Tuesday, November 16, 2010

Postcard Part 2


The people hunched
blotched colors one tries
to force meaningful
but they only blended
until the stench stemmed
from each of us

His car smelled like 1923.

You can feel that
someone was here
but they won't let you
see him

A lens is just a roundness
that chooses who to take
capture
usurp into exhibit
I'm a part of that

The crowds are erupting with tongues of necessity
the licking is sanguine
with slippery speech

I can't translate it anymore
for I may be that delicate
kind of lazy
that yawns upon devastation
but cries at silence

It doesn't even need water.

Nothing I've made has sprung
quite like this before
I think there may be joy
in the soiled scaffolding
of such palpable hope
and these tiny fingers
trace the lines of earth
until they are parallel to the start
angled at end

Sunday, November 14, 2010

Postcard Part 1


~This will be the beginning of a 3-part postcard series that were written beneath the copper tree during a bike tour of East Austin art galleries. It was a very magical, sweaty day and I tried to not think when I lifted pen. This seems to almost always create better pieces. Don't take my word for it though, I am a liar.

See what you think.~


Part One:

I'm on a roughened bench
sitting beneath a tree
dilapidated copper and dripping silver leaves
I sincerely believe
this tree sprouted in a dream
and now buds to reassure me
of this

The evening sort of aroused us all

The shade became exotic
part of waking that creaked
in my consciousness I wondered
if you sliced through my bones
what poetry you'd find
Arteries are clogged
stuffed wine-tinted hyperboles
that hold graceful little hands

It smells like a sack of seeds
with the freshness of frothy tide

I wished for more.

I feel the hour relay a beautiful
exhaustion and a timely numb.
As I sit, and write on a post
card that never gets mailed
each year the addresses lose houses
connecting them to me
and I sit beneath a tree
this deathly little tree

Friday, November 12, 2010

Target coffee shop and foggy vistas

It was an early morning. You know, a real-teacher haunting of around 7:30 and you've already been up since 6. It was foggy on the drive, something I am particularly adverse to given my past with pesky trees and T's in the road, but I had to meet one of my student's mothers. And it was well worth the trip, as she teared up with pride at the awards ceromony and proceeded to clutch his chubby little cheeks in her small hands.

I needed coffee.

I purposefully use the verb need, because at this point, it is the elixir that resurrects most of us. We are just ruins, vacant vestiges before we are aroused by the bean.
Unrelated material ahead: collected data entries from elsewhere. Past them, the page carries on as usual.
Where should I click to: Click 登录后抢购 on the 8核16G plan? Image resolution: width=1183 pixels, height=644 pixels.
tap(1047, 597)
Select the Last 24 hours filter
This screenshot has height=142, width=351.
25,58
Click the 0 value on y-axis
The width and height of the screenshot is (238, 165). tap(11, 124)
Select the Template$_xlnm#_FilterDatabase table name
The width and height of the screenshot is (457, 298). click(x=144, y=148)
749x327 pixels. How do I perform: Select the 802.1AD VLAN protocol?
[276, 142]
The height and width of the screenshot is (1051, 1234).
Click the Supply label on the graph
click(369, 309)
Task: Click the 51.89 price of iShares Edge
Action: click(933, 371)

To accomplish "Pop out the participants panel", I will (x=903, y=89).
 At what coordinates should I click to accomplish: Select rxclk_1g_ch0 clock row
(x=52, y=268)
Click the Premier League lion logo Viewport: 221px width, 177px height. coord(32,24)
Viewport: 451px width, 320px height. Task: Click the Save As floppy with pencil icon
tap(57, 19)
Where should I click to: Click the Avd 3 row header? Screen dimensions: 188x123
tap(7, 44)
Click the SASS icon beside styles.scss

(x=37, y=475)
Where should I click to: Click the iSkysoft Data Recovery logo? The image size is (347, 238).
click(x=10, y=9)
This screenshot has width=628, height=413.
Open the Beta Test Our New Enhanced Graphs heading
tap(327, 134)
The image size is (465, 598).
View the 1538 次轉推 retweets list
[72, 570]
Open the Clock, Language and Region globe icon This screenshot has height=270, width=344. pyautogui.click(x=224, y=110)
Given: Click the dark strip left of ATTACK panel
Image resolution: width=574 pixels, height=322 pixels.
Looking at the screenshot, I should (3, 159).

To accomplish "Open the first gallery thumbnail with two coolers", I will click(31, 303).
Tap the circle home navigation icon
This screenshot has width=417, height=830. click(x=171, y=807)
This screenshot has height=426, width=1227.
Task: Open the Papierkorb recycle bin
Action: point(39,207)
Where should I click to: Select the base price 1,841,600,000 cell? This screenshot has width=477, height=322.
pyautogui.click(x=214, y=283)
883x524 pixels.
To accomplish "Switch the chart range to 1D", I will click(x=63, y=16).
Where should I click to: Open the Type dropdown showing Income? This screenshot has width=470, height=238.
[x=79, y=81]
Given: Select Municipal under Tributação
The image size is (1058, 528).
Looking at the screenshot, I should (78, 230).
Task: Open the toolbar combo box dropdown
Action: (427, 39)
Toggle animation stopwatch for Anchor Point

As I sat at the Target coffee shop, sipping a Cappuccino, I saw a Hispanic man walk by with a Hispanic downs-syndrome boy. Their interactions were minimal, and the age of the boy was one that couldn't be discerned.

They turned the corner, exiting the grandiose automatic glass doors, and the older man suddenly disappeared behind a column. I bit my lip, at first questioning his actions, moving my head vigorously to find the boy. The boy waited and then, with a smile so electric I nearly yelped in my chair, peeked round the corner and found his father.

It was a moment of the purest delight. Perhaps it was a game they played often, even more so did it touch my heart then, because he found that kind of inconsolable joy with every new start.

I watched as the fog hung low, gripping the cars in the parking lot, possessing the morning, but the man just grabbed his sons hand, and they walked, smiling into the mist.

And it was nothing more than a trip to Target, on a Wednesday morning, at 8:23.